Last Updated on May 9, 2015, by eNotes Editorial. Word Count: 359
Among the most notable aspects of A. E. Coppard’s technique in this story are his skillful drawing of character and his deft presentation of significant details of description. The holiday crowd gathered for the games is festive, but also a little vulgar; it is made up of “soldiers, sailors, and quite ordinary people.” George and Nab are from the lower ranges of the stratified English society of the 1890’s; Margery and Minnie seem typical of the “jolly girls” who “hunt in couples.” Margery opens her conversation with George by complaining that the train on which they came from London was filled with “boozy men” with “half of ’em trying to cuddle you.” This conversational gambit naturally invites similar flirtation from George, and the triteness of their flirtation helps define the characters. Similarly, the blatant vulgarity of the conversation of Jerry Chambers identifies him as a “cockney ruffian.”
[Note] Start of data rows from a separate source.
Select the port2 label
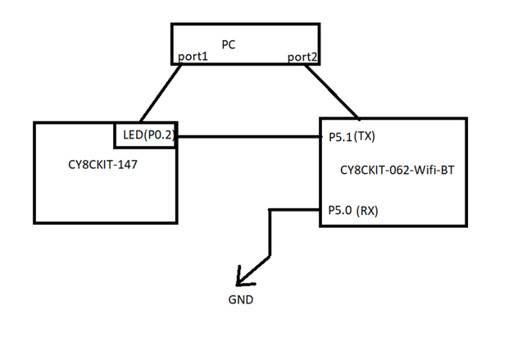301,57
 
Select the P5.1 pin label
338,136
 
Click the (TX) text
365,135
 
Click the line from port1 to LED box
161,93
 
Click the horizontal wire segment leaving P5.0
295,210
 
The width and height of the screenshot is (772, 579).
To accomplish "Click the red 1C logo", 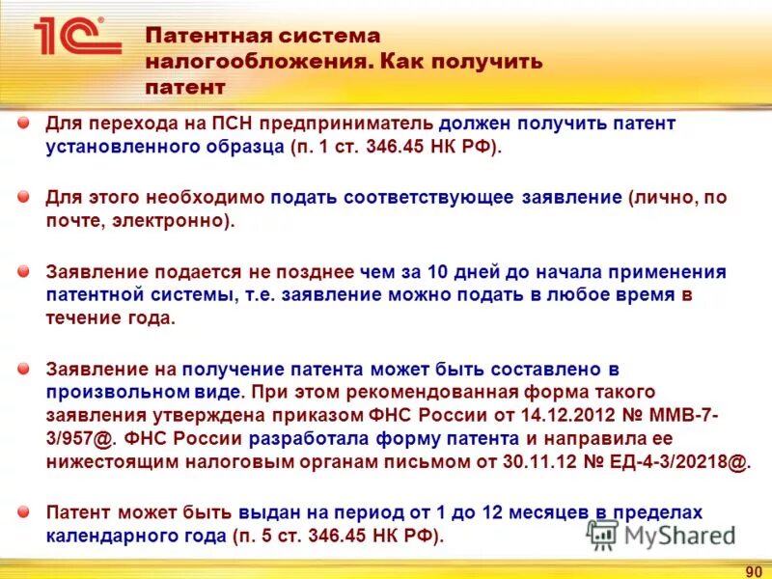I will pyautogui.click(x=75, y=38).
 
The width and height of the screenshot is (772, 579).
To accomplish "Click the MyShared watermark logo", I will pyautogui.click(x=661, y=535).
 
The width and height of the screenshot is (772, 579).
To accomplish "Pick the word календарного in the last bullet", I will pyautogui.click(x=109, y=536).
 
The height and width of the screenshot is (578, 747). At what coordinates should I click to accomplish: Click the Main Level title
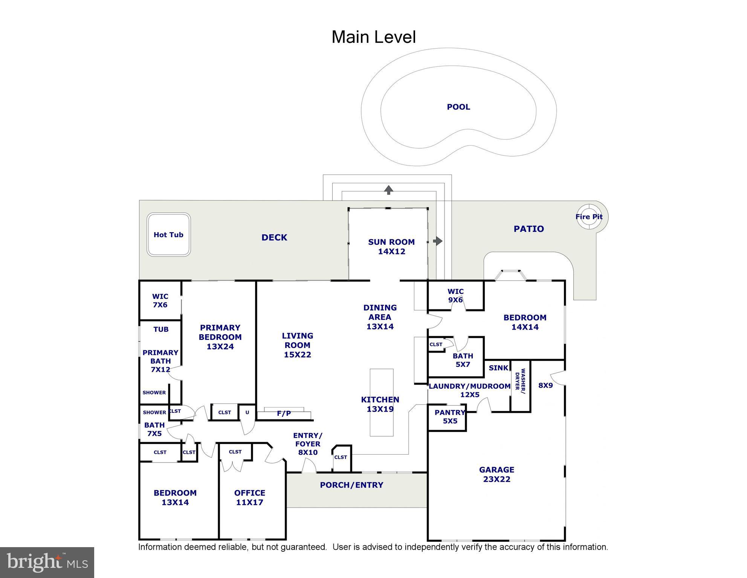tap(373, 37)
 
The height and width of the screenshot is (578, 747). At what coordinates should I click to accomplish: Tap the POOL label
tap(458, 107)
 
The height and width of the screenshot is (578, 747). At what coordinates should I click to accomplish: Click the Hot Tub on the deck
tap(168, 235)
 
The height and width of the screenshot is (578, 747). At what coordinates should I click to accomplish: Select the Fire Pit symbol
tap(588, 217)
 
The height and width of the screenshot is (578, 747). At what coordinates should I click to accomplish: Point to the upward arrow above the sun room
tap(388, 190)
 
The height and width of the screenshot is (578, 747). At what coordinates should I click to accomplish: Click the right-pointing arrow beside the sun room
tap(438, 241)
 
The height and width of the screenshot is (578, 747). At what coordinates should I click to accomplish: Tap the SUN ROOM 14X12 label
tap(391, 247)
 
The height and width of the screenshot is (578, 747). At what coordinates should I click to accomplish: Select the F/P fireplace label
tap(284, 413)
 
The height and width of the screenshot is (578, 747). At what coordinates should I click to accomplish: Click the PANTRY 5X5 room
tap(449, 417)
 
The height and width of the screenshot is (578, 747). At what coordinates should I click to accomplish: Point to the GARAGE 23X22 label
tap(496, 475)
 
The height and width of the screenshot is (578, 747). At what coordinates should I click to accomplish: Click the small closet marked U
tap(247, 412)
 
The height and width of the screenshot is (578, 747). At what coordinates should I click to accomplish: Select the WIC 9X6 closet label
tap(455, 296)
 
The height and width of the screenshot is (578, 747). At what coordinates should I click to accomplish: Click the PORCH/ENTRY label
tap(351, 485)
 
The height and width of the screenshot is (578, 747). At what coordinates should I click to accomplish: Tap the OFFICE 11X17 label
tap(249, 497)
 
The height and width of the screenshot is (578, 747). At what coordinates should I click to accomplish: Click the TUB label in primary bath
tap(161, 329)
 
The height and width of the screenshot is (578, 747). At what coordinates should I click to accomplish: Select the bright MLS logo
tap(47, 563)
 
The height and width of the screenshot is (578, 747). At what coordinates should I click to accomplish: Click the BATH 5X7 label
tap(463, 360)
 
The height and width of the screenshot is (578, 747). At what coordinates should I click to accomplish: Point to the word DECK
tap(274, 237)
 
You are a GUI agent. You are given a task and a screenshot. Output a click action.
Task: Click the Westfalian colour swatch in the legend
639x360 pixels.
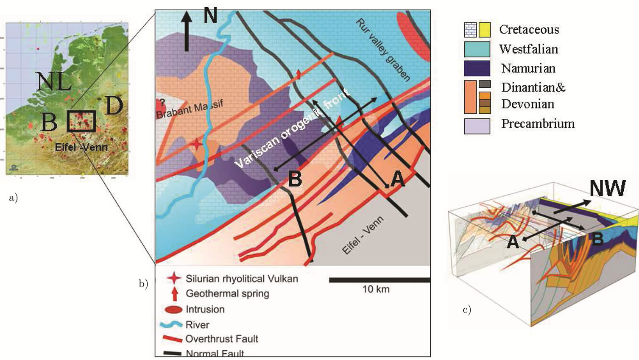pos(477,49)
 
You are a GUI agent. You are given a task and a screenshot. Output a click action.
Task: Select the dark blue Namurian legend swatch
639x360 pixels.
pos(477,68)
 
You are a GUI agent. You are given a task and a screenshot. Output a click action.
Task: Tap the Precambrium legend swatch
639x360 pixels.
pos(477,126)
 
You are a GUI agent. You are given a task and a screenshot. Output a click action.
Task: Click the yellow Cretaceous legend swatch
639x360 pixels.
pos(485,30)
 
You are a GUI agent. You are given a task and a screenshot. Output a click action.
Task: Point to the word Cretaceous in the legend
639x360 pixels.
pos(529,30)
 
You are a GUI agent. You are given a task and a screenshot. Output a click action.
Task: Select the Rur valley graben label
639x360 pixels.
pos(383,50)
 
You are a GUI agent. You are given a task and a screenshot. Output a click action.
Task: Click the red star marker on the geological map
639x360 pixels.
pos(196,144)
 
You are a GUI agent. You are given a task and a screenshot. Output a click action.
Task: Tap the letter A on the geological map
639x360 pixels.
pos(397,179)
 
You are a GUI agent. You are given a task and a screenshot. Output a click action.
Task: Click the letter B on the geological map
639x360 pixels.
pos(295,179)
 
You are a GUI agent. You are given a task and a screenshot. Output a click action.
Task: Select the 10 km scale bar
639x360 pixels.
pos(379,280)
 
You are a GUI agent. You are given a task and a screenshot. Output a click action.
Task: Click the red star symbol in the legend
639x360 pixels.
pos(174,278)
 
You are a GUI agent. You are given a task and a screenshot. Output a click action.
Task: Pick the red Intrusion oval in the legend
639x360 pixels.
pos(173,310)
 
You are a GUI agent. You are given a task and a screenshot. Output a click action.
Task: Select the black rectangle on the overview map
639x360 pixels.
pos(81,121)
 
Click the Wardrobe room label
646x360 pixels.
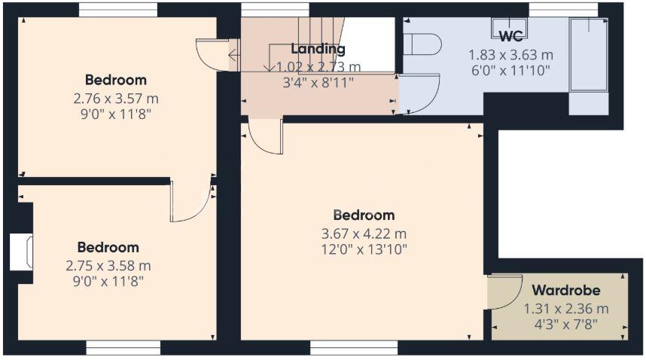tap(565, 291)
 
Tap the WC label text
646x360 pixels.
tap(511, 36)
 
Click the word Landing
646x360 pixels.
tap(318, 49)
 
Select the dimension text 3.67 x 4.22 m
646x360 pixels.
tap(364, 234)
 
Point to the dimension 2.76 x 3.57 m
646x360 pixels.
tap(116, 99)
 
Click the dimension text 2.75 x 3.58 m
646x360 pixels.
tap(108, 266)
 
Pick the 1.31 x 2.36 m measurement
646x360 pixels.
tap(566, 309)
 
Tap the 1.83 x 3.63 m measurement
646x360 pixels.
tap(511, 55)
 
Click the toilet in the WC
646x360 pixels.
tap(422, 44)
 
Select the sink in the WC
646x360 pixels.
tap(508, 27)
Although one hesitates to insist dogmatically on the precise significance of small details, they can often provide important clues to the author’s values and attitudes. What is the importance, for example, of the fact that the blind beggar, who has a “strange dignity inseparable from blindness in his erect figure,” wears a clerical hat? The town where the games take place has a garrison and a dockyard and would have been considered a city except for the fact that the “only available cathedral” was “just inside an annoying little snob of a borough” that keeps itself outside the “real and proper” town. The cathedral further isolates itself from the public by charging sixpence admission. The only titled person the young men have ever seen is the countess who helps award the prizes, but Coppard says that she has “a stomach like a publican’s wife.” Traditionally, the institutions of the church and the aristocracy were supposed to give England its moral fiber, but such representatives of these institutions as appear in this story seem conspicuously deficient. In a world where the church is either impoverished or snobbishly withdrawn and where a countess is indistinguishable from a publican’s wife, it is hardly surprising that the vulgarity of Jerry Chambers prevails.